(Beginning of Source records)

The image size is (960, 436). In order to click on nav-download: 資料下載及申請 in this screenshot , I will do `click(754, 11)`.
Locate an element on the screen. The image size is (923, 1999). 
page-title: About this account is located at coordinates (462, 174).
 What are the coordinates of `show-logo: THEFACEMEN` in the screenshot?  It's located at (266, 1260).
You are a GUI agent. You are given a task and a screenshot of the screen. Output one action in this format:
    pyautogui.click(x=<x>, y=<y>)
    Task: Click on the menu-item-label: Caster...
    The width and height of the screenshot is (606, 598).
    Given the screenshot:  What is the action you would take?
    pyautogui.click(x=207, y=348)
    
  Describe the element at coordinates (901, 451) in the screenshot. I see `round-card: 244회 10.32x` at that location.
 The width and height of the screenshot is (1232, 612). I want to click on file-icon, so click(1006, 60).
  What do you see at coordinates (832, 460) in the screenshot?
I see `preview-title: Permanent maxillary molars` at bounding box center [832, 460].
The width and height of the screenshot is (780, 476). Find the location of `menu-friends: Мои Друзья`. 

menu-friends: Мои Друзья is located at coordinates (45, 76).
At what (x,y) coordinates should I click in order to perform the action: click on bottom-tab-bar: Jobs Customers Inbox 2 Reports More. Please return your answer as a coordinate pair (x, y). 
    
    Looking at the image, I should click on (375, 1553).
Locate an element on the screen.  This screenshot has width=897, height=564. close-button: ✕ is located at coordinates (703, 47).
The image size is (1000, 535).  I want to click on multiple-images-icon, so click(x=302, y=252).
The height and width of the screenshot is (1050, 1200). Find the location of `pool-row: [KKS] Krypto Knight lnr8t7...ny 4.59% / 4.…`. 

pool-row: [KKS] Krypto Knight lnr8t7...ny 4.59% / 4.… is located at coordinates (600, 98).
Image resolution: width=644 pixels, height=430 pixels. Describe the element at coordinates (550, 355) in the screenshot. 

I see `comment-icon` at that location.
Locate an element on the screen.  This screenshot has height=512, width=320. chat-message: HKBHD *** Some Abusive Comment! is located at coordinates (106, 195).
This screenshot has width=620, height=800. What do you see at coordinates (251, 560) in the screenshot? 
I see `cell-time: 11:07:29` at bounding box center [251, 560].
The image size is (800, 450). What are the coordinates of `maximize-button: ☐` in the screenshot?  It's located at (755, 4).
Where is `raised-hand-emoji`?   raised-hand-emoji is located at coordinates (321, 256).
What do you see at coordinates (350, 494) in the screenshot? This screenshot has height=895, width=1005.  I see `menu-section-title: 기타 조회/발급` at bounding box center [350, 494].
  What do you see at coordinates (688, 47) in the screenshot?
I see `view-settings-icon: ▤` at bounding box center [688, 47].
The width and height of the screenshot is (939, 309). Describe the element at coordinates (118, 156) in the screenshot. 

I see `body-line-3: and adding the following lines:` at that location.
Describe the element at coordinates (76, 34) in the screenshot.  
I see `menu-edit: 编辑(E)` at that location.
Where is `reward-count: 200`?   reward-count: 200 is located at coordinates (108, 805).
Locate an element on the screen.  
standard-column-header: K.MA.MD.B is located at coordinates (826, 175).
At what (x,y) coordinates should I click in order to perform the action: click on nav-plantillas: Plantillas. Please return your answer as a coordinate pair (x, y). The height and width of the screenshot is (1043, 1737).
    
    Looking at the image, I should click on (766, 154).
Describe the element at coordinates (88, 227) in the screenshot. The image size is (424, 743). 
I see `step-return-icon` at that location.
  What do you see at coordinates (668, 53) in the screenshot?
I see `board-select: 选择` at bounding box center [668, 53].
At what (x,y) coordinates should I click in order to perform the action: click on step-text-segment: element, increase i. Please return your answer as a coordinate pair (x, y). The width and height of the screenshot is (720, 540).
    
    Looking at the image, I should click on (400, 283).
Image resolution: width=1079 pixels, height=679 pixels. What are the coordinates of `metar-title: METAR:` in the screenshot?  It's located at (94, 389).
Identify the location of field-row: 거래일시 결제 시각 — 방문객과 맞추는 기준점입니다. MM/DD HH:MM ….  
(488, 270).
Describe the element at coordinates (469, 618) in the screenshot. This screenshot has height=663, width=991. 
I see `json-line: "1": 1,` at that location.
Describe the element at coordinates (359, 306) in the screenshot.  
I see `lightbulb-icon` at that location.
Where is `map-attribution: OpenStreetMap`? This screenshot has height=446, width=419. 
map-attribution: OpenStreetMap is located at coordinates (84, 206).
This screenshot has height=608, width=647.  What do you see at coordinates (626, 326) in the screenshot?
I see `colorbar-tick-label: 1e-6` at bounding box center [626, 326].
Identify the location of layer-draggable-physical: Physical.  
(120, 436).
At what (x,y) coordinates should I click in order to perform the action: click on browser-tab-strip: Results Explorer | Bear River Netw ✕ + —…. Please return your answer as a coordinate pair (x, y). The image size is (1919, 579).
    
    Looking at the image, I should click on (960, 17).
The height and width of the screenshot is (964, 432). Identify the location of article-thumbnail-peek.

(End of Source records)

Directions for this task
Which lines of the data above contain the string "title"? Copy each of those lines in full.

Task answer
page-title: About this account is located at coordinates (462, 174).
I see `preview-title: Permanent maxillary molars` at bounding box center [832, 460].
What do you see at coordinates (350, 494) in the screenshot? This screenshot has height=895, width=1005.  I see `menu-section-title: 기타 조회/발급` at bounding box center [350, 494].
Image resolution: width=1079 pixels, height=679 pixels. What are the coordinates of `metar-title: METAR:` in the screenshot?  It's located at (94, 389).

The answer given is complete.